Based at the world famous Lovell Telescope at the University of Manchester (one of the world's largest telescopes), Dara and Brian take us on a whistle-stop tour across the galaxy as they identify three of January's unusual astronomical events – a partial solar eclipse, the Quadrantids Meteor Shower and Jupiter aligning with Uranus.
As well as coaching Jonathan through the basics of astronomy, Mark Thompson will be on-hand to offer viewers at home tips on how to navigate their own way across the skies. And with Liz Bonnin looking up at the clear skies of Hawaii to explain how the stars affect even us during the daytime, our Stargazing Live team will teach us everything that we've ever needed to know about our skies.
Online, amateur astronomers are being asked to get snapping and get sharing. Brian is asking astronomers of all levels to share their best photographs of the night skies online, to be showcased during the live shows in January. Whether the pictures are of the moon or the planets, galaxies or nebulae, comets or meteors, the Stargazing team would love to see them. To get their pictures featured live, astronomy snappers can send images to email@example.com or visit bbc.co.uk/stargazing for more information.
Free Stargazing Live events will take place across the country to coincide with the broadcast in January. From star parties to sidewalk astronomy sessions, viewers can find an event near them by searching the map at bbc.co.uk/stargazing. Free resources – including star charts and audio guides – will be available online.
Stargazing Live (3x60) was commissioned by Kim Shillinglaw and is executive produced by Lisa Ausden for BBC Productions.
The Code, BBC Two
In an intriguing three-part series, Professor Marcus du Sautoy goes in search of a mysterious code: the numbers, shapes and patterns that govern the world around us. From the delicate architecture of a butterfly's wing to the startling beauty of the night sky, bizarre numbers are everywhere. The code is the language of existence that explains all before it – from the motion of the planets to the perfect synchronisation of vast flocks of birds.
Marcus will show how the same code that dictates the structure of the Giant's Causeway is also linked to the shape of an insect's eye, and he'll explain how the topography of the Grand Canyon can reveal whether a Jackson Pollock painting is a fake. The code connects all things – you'll never see the world in the same way again.
The Code (3x60) was commissioned by Kim Shillinglaw and is executive produced by Sacha Baveystock for BBC Productions.

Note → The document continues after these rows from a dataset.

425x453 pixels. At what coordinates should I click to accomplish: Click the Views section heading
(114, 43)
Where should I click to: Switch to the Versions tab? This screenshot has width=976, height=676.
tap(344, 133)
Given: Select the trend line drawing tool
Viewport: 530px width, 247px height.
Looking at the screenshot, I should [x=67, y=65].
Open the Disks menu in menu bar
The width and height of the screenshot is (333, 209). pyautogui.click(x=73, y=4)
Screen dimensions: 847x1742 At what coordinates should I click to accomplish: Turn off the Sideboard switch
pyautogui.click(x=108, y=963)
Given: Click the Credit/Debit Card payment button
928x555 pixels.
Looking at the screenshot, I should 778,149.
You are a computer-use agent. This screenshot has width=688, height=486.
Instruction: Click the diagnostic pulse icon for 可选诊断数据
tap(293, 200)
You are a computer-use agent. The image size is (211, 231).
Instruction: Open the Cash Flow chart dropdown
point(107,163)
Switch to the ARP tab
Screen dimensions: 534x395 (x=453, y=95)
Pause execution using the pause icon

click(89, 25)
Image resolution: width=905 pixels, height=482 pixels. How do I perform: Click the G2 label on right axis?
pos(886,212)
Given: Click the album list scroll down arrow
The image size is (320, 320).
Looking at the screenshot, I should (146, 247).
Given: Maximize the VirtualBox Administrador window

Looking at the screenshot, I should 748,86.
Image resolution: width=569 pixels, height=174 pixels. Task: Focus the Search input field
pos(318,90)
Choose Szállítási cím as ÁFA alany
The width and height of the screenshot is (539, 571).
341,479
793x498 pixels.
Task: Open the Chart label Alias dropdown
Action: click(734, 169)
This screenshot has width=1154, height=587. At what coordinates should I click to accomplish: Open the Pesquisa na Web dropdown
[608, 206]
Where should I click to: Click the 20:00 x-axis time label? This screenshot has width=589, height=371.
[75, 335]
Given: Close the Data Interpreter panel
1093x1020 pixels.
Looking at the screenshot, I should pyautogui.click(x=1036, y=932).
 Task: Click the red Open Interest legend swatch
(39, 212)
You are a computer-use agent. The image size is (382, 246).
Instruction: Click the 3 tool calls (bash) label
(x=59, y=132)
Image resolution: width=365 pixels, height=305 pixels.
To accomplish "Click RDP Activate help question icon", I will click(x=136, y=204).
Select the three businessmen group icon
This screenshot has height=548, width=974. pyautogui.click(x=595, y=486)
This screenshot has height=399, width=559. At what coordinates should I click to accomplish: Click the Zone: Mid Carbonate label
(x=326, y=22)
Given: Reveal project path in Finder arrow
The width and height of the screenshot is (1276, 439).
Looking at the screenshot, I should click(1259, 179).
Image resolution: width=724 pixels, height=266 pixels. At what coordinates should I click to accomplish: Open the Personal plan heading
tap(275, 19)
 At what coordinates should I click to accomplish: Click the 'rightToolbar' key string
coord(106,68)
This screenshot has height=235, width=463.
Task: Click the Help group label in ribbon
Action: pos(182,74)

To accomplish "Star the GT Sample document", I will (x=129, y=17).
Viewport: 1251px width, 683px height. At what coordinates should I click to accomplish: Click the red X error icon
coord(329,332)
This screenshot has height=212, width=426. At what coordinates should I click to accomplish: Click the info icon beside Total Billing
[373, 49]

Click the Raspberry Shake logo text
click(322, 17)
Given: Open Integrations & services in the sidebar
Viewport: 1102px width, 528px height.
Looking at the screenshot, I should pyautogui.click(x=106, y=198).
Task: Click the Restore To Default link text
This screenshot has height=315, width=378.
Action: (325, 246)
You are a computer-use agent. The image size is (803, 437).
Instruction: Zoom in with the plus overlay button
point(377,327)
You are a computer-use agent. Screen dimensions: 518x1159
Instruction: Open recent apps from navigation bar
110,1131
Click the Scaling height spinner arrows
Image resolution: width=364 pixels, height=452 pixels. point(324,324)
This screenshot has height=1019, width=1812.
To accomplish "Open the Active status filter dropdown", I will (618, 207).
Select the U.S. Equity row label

Do We Really Need The Moon? BBC Two
The moon is not just a pretty face, a goal for NASA or an inspiration for lovers and poets – it's formed a unique bond with Earth. Without this vital connection, Earth and the life on it would be unrecognisable. Dr Maggie Aderin-Pocock (leading British space scientist) looks at the effects of the moon on our planet, and discovers how delicately balanced our relationship is.
Do We Really Need The Moon? (1x60) was commissioned by Kim Shillinglaw and is executive produced by Helen Thomas for BBC Productions and Discovery.
Science is at the heart of the BBC. As the world's leading science broadcaster, the BBC creates engaging science programming for all audiences.
Other upcoming BBC science series this winter include the Royal Institution's Christmas Lectures (BBC Four), Megacities (BBC One), Wonders Of The Universe (BBC Two), Robert Winston's Top Ten Advances (BBC One) and Bang Goes The Theory (BBC One).